Cutolo, l’Asinara e l’oblio.

Io e Raffaele Cutolo ci siamo incrociati nel 1985 nel carcere dell’Asinara. Era detenuto presso il transito vecchio, in una cella abbastanza infame. Chiedeva, con una certa insistenza, delle audiocassette che qualcuno, da Ottaviano, gli aveva spedito e contenevano canzoni melodiche napoletane: da Mario Merola a Nino D’Angelo.
Non mi fece una grandissima impressione e, ovviamente, non mi procurò nessuna grande emozione. Piccolo e con occhi veloci con un vezzo fastidioso: sorrideva e ammiccava, toccando la spalla del suo diretto interlocutore. Non mi piacque quel giorno e non mi piacque mai. Il suo modo quasi insolente di proporsi, quella sua falsa spavalderia di chiedere con l’assoluta certezza che gli si doveva comunque una risposta identica ai suoi pensieri. Si capiva che dietro quella noncuranza, quella aitante messinscena da uomo navigato, da quello che – per dirla con Totò – aveva fatto il militare a Cuneo c’era, invece, un’immensa solitudine e rabbia che lo divorava. Era costretto a stare da solo tutto il giorno, ora d’aria compresa. La leggenda narra che all’Asinara ci finì per volere di Pertini. Una bella leggenda che un piccolo educatore come me la viveva come una curiosa storia.
Non ci prendemmo. Non ci capimmo, non riuscimmo a tradurre i silenzi in parole di disponibilità. Un giorno mi apostrofò come “bravo ragazzo” alludendo, forse, al fatto che fossi ai suoi occhi un tantino “fesso”, come amava ripetere di molte persone che continuamente nominava. Sapeva che il fesso era stato lui che, sedutosi al tavolo di gioco, non seppe attendere la mano giusta e cominciò a muoversi in maniera troppo scomposta e nessuno credette al suo bluff.

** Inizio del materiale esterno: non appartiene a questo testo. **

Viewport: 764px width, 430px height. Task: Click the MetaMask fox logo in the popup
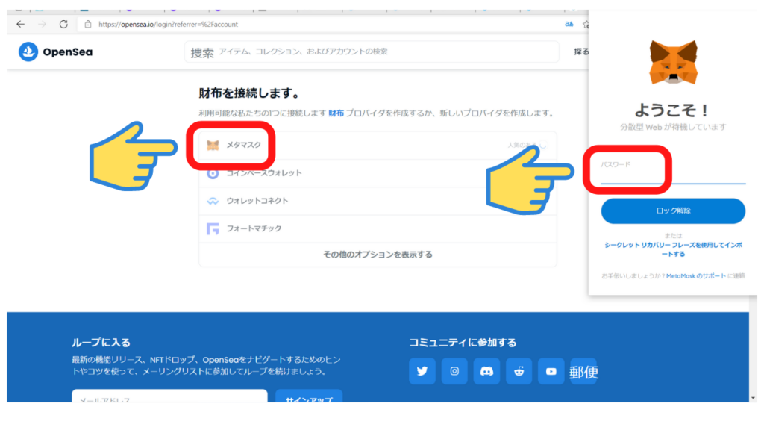click(673, 62)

Non era una persona buona e non faceva niente per esserlo.
Quando, nel 1986, mi recai con Enzo Tortora ad incontrarlo (Tortora era allora stato scarcerato perché divenuto parlamentare europeo) fu un dialogo tra sordi. Ed Enzo Tortora rimase quasi stupito della sua tracotanza, delle sue certezze, delle sue convinzioni che niente avevano a che fare con l’etica e la giustizia.
Cutolo se ne andò un giorno abbastanza sterile di avvenimenti. Ero impegnato in colloqui con altri detenuti e qualcuno mi disse che il boss di Ottaviano era riuscito a prendere il volo, era riuscito a strappare l’incantesimo che lo voleva imprigionato all’Asinara dal partigiano Pertini. Non dissi nulla, non commentai. Non scrissi nulla sulla sua storia, sul suo essere detenuto, sui suoi modi poco disposti alla conciliazione.
Ho sempre diffidato di chi ti da un colpo alla spalla per comunicarti che possiamo essere amici. Non potevamo esserlo per milioni di motivi e non potevamo neppure recitare i ruoli per i quali c’eravamo incontrati sul palcoscenico della vita: lui non mi ascoltava ed io non intendevo assecondare i suoi sguardi. Non ha mai riconosciuto lo Stato e la possibilità di ricominciare , in qualche modo, anche con i gesti.